We are aware of the so called “Wheeler effect”, according to which cutting samples under tension, even if under water, produces artefactually higher PLC values60. However, we note that those results have been confuted by follow-up studies61,62,63,64,65 applying standard handling and sampling protocols. Moreover, we note that even Wheeler et al. (2013) could not find any cutting artefact in a short-vesselled species. In our case, trees were cut and trimmed several times under water, thus leading to relaxation of xylem tension. This, coupled to the fact that we are dealing with a tracheid-bearing species, make us reasonably confident about the lack of artefacts in our PLC measurements.

Stem non-structural carbohydrate (NSC) analysis

A 4 cm long stem segment adjacent to the portion used for hydraulic conductance measurements was taken from each harvested tree (in each of the three campaigns). Bark (including cambium) was separated from wood with a razor blade and both portions were treated as separate samples, microwaving them three consecutive times at 700 W for 30 s to stop enzymatic activity. After oven-drying at 70 °C until constant mass, each sample was ball milled to fine powder, and 20 mg of dry mass was used for soluble sugars extraction in distilled water. A first extraction was carried out in 1 ml water and other two subsequent ones in 0.5 ml water66, incubating the suspension for 10 min in 80 °C water bath. The remaining dry pellet from soluble sugars extraction was re-suspended in 1.0 ml distilled water and starch was hydrolysed to glucose using heat-stable α-Amylase from Bacillus licheniformis (1250 U/ml, 30 min incubation at 80 °C) and amyloglucosidase from Aspergillus niger (3 U/ml, overnight incubation at 37 °C). After centrifugation, final extracts were filtered (0.45 µm nylon filters) and stored at −20 °C until analysis. NSC analysis was performed with high-pressure liquid chromatography (Schambeck SFD, Bad Honnef, Germany) equipped with a Carbosep CHO-820 Ca2+ column (Transgenomic, Glasgow, UK), maintained at 90 °C. Millipore water was used as mobile phase at a flow rate of 0.5 ml min−167. Sugar specimens (glucose, fructose, sucrose, pinitol, galactose, stachyose and raffinose) were identified by retention time and concentration was quantified by comparing peak heights in chromatograms with calibration curves obtained from standard solutions. Starch content was quantified as glucose equivalents. Total NSC content was considered the sum of all measured specimens: starch, glucose, fructose and sucrose constitute the major physiologically important carbon storage compounds; the others are mainly synthetized in response to stresses like drought48.

Aboveground biomass

In the “End-drought” and “Recovery” campaigns (August 2015) the aboveground biomass of each tree harvested for PLC measurements was measured after being oven dried at 70 °C for 48 h. For data analysis, the two campaigns were considered as a single one.

Statistical analysis

Analyses were carried out at a probability level of P < 0.05, using R (v. 3.1.2, R development Core Team, 2014). All data were tested for normality (Shapiro-Wilk test) and homoscedasticity (Bartlett test) and, whenever necessary, log-, square root- or exponential- transformed.

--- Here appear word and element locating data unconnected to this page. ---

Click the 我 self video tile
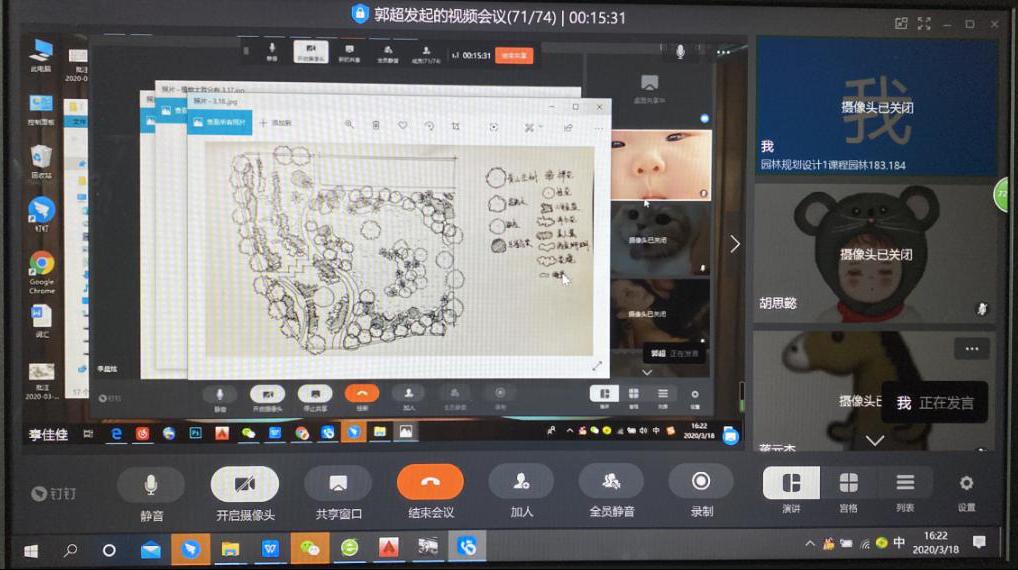The width and height of the screenshot is (1018, 570). click(x=876, y=107)
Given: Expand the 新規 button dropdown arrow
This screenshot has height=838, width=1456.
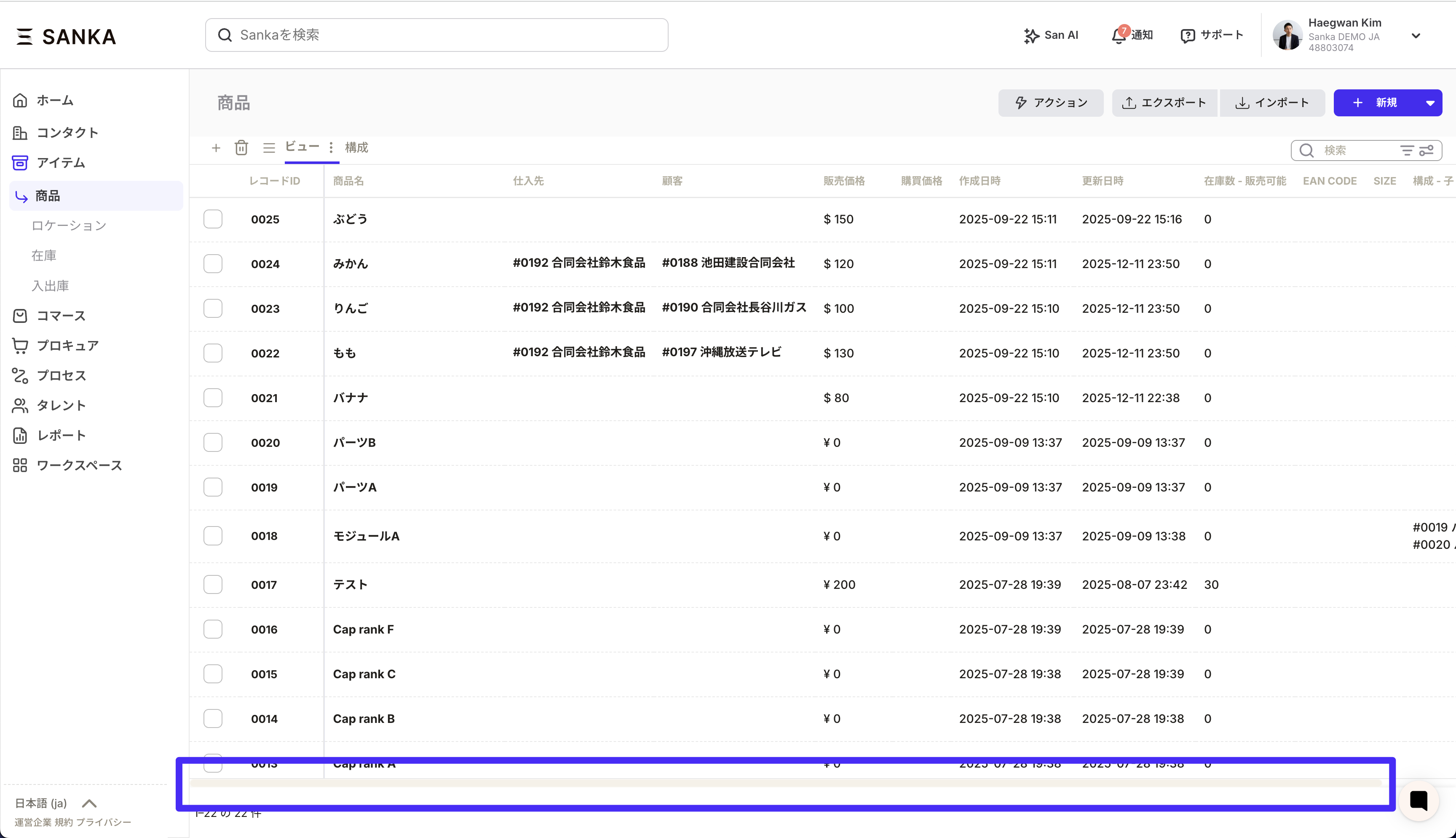Looking at the screenshot, I should tap(1429, 103).
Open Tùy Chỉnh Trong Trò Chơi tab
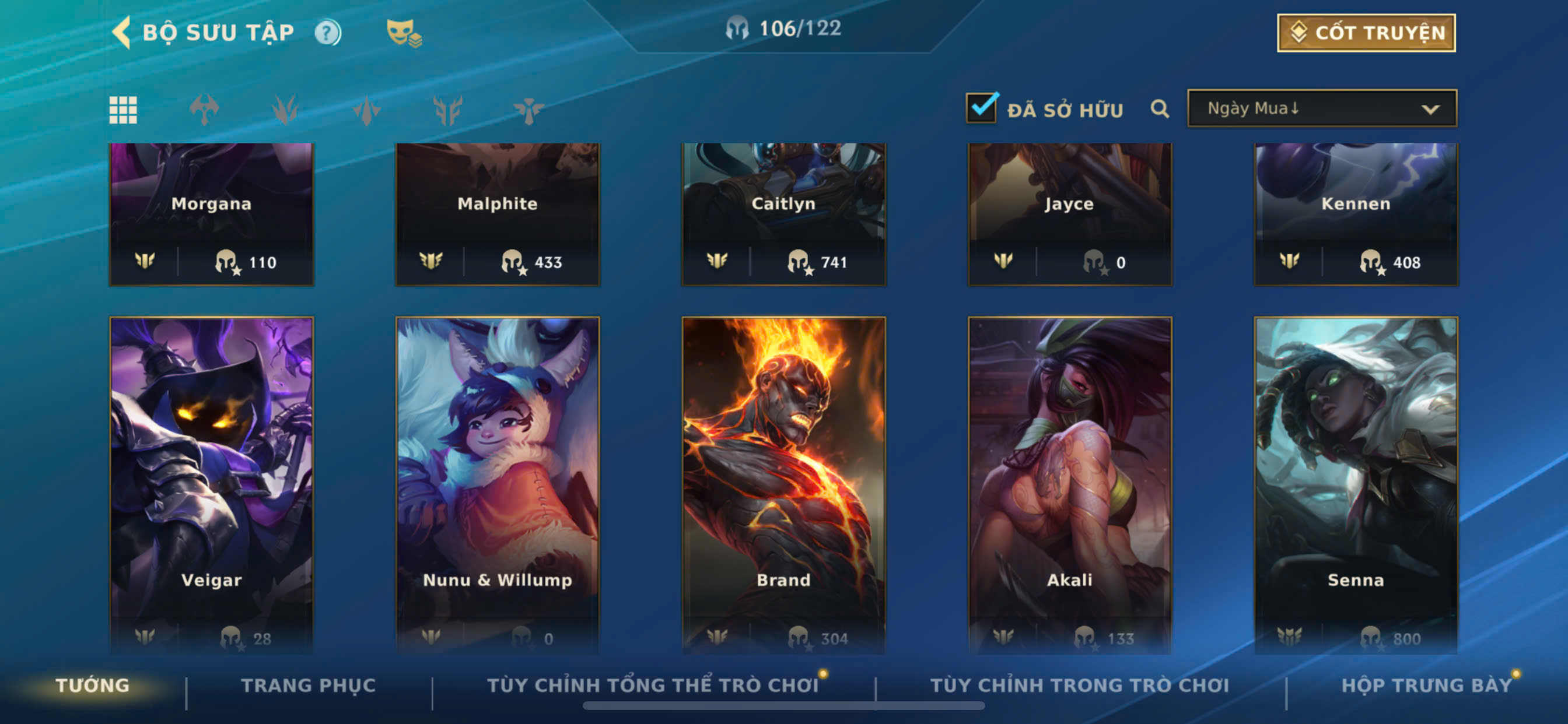This screenshot has height=724, width=1568. (x=1080, y=685)
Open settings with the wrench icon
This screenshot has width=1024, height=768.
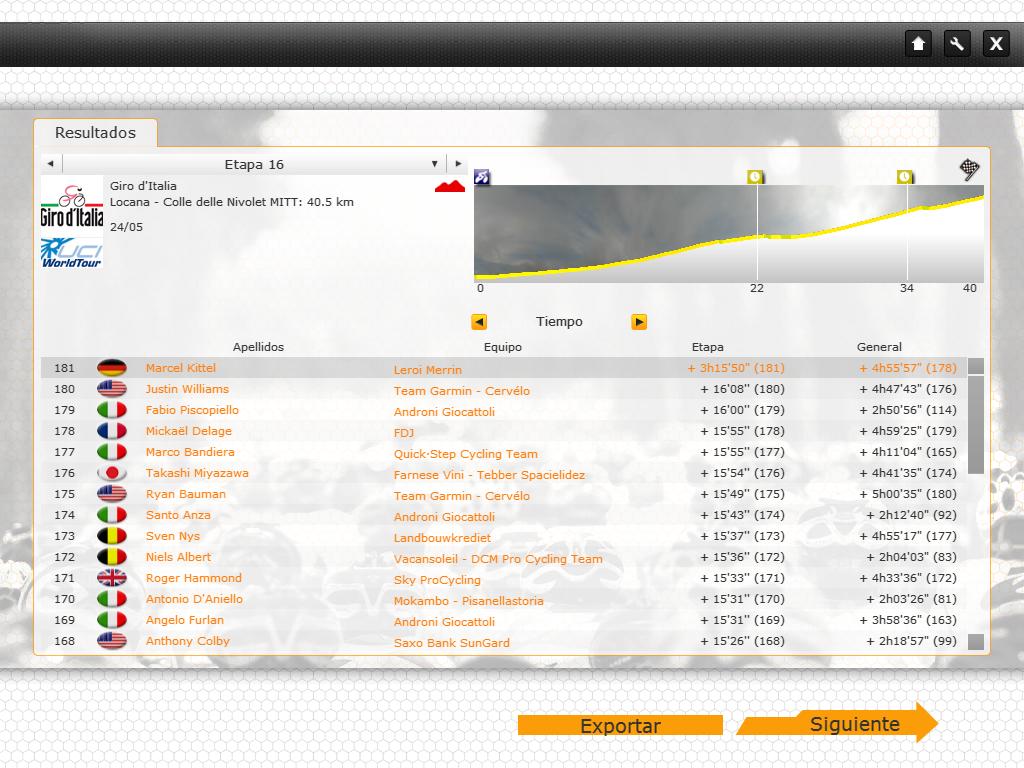[x=957, y=43]

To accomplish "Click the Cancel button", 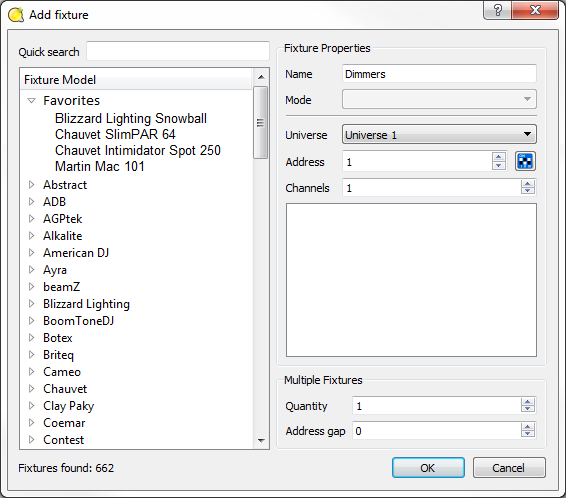I will [x=509, y=468].
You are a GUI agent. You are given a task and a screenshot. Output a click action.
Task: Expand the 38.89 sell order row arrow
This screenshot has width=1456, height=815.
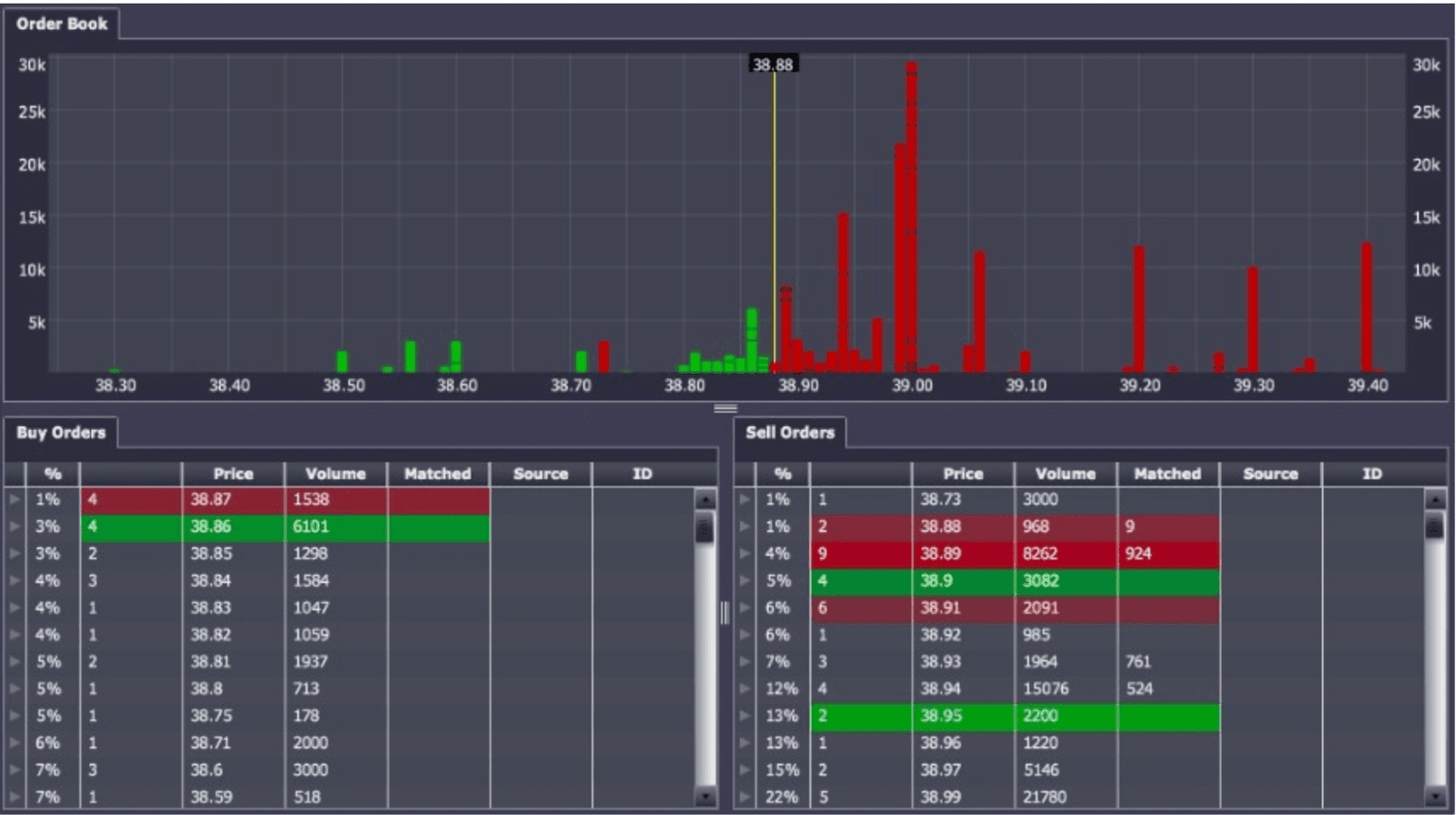point(744,553)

Two-sided welch t-test was used to test differences between C1cycle and D1cycle trees in all parameters measured before starting drought (“Pre-drought” campaign), except for PLC that was tested with Mann-Whitney U-test (non-normality).

Differences between treatments for g s, E, Ψpd, Ψxyl and Ψmd were tested per campaign with ANOVA followed by post-hoc Tukey-HSD. Differences in A and PLC (non-normality) were tested in each campaign with the non-parametric Kruskal-Wallis test followed by Conover’s-post-hoc (R package pmCMR).

In the “End-drought” and “Recovery” campaigns, the influence of the first drought cycle, second drought cycle and of their interaction on stem NSC content was tested using two-way ANOVA. As the first drought cycle did not significantly affect NSCs (Table S3), data of the “End-drought” and “Recovery” campaigns were pooled per water regime (well-watered treatments: CC & DC and drought treatments: CD & DD) and a two-way ANOVA (treatment and campaign as factors) followed by Tukey HSD post-hoc test were performed. A two-way factorial ANOVA (first year and second year treatments as factors) followed by Tukey HSD test was used to test differences in aboveground biomass between treatments.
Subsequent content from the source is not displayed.